Start of Excerpt
Is There a Future for Work?
Technological advances and the global economy have redefined employment relationships. The workplace is constantly being reimagined along with the worker’s place in it. Of course, this is not the first wave of reformulation: Work has been transformed though the industrialization age of the 1800s, to the electrification times of the early 1900s, the computerization or digitalization era beginning in the 1970s, to the current “Industry 4.0” or “second machine age.”1 This is just the latest wave of advancement that requires reinvention of work and redefined working relationships.
End of Excerpt
Start of Listed records
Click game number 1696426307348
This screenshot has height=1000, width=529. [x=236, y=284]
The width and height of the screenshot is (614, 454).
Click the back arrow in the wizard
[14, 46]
End of Listed records
Problem to solve:
Copy the passage from the text about the future of work between "Technological advances and" and "redefined working relationships.", inclusive, replacing "workplace" with "office". The rows are separate material and do not belong to the text about the future of work.

Task solution:
Technological advances and the global economy have redefined employment relationships. The office is constantly being reimagined along with the worker’s place in it. Of course, this is not the first wave of reformulation: Work has been transformed though the industrialization age of the 1800s, to the electrification times of the early 1900s, the computerization or digitalization era beginning in the 1970s, to the current “Industry 4.0” or “second machine age.”1 This is just the latest wave of advancement that requires reinvention of work and redefined working relationships.